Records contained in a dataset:
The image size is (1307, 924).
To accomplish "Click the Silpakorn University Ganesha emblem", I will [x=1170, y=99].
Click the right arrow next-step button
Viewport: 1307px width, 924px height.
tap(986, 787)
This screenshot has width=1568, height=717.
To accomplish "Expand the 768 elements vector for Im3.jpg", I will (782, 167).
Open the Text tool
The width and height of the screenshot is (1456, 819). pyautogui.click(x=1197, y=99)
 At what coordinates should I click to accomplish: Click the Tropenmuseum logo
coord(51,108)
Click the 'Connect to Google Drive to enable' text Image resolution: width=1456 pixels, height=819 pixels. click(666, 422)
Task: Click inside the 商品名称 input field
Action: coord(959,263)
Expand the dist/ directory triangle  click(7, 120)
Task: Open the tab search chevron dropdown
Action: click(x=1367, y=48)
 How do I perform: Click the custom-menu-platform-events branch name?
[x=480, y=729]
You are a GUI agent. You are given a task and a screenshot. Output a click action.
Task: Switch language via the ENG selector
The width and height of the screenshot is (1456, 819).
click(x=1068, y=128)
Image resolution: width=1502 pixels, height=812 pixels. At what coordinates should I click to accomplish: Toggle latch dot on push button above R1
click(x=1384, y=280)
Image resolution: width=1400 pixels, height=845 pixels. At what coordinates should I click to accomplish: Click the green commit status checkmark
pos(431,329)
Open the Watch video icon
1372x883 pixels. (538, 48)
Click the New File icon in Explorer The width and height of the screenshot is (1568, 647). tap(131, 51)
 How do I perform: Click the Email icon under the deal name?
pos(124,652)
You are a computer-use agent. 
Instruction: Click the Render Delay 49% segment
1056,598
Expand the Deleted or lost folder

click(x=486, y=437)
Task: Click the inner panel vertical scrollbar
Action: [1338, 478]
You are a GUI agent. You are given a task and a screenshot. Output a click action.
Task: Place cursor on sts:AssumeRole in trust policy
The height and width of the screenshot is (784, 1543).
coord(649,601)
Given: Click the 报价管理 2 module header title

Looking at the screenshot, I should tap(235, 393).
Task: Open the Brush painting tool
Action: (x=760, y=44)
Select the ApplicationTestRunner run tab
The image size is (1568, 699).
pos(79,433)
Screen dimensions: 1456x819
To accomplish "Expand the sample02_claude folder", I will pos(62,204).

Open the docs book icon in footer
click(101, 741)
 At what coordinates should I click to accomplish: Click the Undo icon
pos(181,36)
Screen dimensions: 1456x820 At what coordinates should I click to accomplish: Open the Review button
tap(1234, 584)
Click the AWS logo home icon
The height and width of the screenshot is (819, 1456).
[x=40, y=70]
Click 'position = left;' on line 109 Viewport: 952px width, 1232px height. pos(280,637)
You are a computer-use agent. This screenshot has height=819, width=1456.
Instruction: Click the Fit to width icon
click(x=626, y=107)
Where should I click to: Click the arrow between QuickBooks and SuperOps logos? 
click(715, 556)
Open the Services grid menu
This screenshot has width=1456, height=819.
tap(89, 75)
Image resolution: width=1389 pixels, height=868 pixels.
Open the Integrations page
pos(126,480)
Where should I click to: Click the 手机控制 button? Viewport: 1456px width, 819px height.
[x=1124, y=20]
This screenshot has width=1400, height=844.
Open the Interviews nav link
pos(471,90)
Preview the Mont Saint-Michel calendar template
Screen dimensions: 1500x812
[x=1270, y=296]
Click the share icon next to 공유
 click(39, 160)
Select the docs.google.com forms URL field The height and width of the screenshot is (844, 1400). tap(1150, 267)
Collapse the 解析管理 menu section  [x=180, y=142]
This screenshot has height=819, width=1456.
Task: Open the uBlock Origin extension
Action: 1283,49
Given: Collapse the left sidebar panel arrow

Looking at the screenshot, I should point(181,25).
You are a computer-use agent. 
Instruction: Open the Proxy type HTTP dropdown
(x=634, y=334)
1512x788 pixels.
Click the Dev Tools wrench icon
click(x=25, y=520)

# Exercise:
Only the lines from the one containing "Click the AWS logo home icon" to the end of the data should be printed, exactly as they stand.

# Output of the exercise:
Click the AWS logo home icon
The height and width of the screenshot is (819, 1456).
[x=40, y=70]
Click 'position = left;' on line 109 Viewport: 952px width, 1232px height. pos(280,637)
You are a computer-use agent. This screenshot has height=819, width=1456.
Instruction: Click the Fit to width icon
click(x=626, y=107)
Where should I click to: Click the arrow between QuickBooks and SuperOps logos? 
click(715, 556)
Open the Services grid menu
This screenshot has width=1456, height=819.
tap(89, 75)
Image resolution: width=1389 pixels, height=868 pixels.
Open the Integrations page
pos(126,480)
Where should I click to: Click the 手机控制 button? Viewport: 1456px width, 819px height.
[x=1124, y=20]
This screenshot has width=1400, height=844.
Open the Interviews nav link
pos(471,90)
Preview the Mont Saint-Michel calendar template
Screen dimensions: 1500x812
[x=1270, y=296]
Click the share icon next to 공유
 click(39, 160)
Select the docs.google.com forms URL field The height and width of the screenshot is (844, 1400). tap(1150, 267)
Collapse the 解析管理 menu section  [x=180, y=142]
This screenshot has height=819, width=1456.
Task: Open the uBlock Origin extension
Action: 1283,49
Given: Collapse the left sidebar panel arrow

Looking at the screenshot, I should point(181,25).
You are a computer-use agent. 
Instruction: Open the Proxy type HTTP dropdown
(x=634, y=334)
1512x788 pixels.
Click the Dev Tools wrench icon
click(x=25, y=520)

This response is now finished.